PRADO, Adélia. Bagaje. 2a ed. Lima: Editora Fondo, 2009.
____________. Bagaje. Cidade de México: Editora Praxis, 2000.

Leitores, apresento a vocês mais duas capas de Bagagem que, a nós brasileiros, são inéditas! São as edições dos livros que foram publicadas pela Editora Fondo (Universidade Antonio Ruiz de Montoy) e pela editora Editora Praxis (Universidad Iberoamericana de Cidade do Mexico). Ambos os livros foram traduzidos pelo professor José Francisco Navarro que, solicitamente, nos enviou o prefácio das edições! Boa leitura:

La original poesía de Adela Prado 
En lugar insólito, en una modesta oficina de la morgue de Lima, debajo del cristal del escritorio está escrita una historia que sorprende a los que ahí acuden a tratar administrativamente con la muerte. Se trata de un turista que llega a Egipto deseoso no solamente de conocer la magnificencia de la cultura de los faraones sino la espiritualidad viva de ese pueblo milenario y pide a un conocido que lo conduzca ante la presencia de alguna persona que tenga la sabiduría acumulada a lo largo de numerosas generaciones.
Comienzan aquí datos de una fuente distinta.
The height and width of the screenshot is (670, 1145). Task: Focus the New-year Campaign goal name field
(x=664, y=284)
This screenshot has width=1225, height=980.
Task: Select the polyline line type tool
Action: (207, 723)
El guía lo lleva por distantes y laberínticas calles de El Cairo y, finalmente, después de atravesar un zaguán, le hace subir una angosta escalera de piedra que conduce a una habitación donde se encuentra el guía espiritual que había escogido. El lugar era muy modesto, apenas había un jergón y una silla que servía de velador. El visitante quedó confundido, lo que sus ojos estaban viendo excedía cualquier pobreza imaginable. Saludó y preguntó: “Maestro ¿dónde están sus cosas?” “¿Y las suyas? respondió el dueño de casa. “Estoy de paso” dijo el turista. “Yo también estoy de paso por el mundo” dijo el maestro.
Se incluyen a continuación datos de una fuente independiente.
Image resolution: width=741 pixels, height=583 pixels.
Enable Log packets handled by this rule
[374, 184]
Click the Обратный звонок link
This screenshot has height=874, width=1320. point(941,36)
Está sensación de estar de paso en la vida es muy aguda entre los pensadores desde el Sócrates que conocemos por Platón, hasta el Heidegger que podemos citar a través de sus propios escritos. El hombre es un ser para la muerte y lo sabe Séneca que aconseja a Lucilio o Dino Buzzatti que escribe El desierto de los tártaros describiendo a un oficial que se prepara toda la vida para el combate que pareciera que nunca va a llegar, pero cuando ocurre, prescinde del personaje que, enfermo, está en la antesala del tránsitodefinitivo.

Antes del último viaje, la naturaleza y Dios han puesto la vida. Y podemos usarla hasta el último minuto. Cuando Sócrates, un día antes de beber la cicuta, recibe la visita deCritón y éste le manifiesta pena por su pronta muerte, responde al amigo que todavía tiene algo qué hacer, que debe un gallo a Esculapio, que por favor atienda esa obligación. Al día siguiente, habiéndose negado a escaparse de su prisión, Sócrates continúa hablando y lo hace todavía en los últimos minutos, después de haber bebido la ponzoña. Entonces el verdugo le dice: “Sócrates, no hables, eso perjudica la acción del veneno, la hace lenta, tu muerte será más dolorosa”. Y Sócrates le respondió: “Has cumplido tu tarea: darme el veneno. Mi labor es hablar hasta el momento de la muerte.”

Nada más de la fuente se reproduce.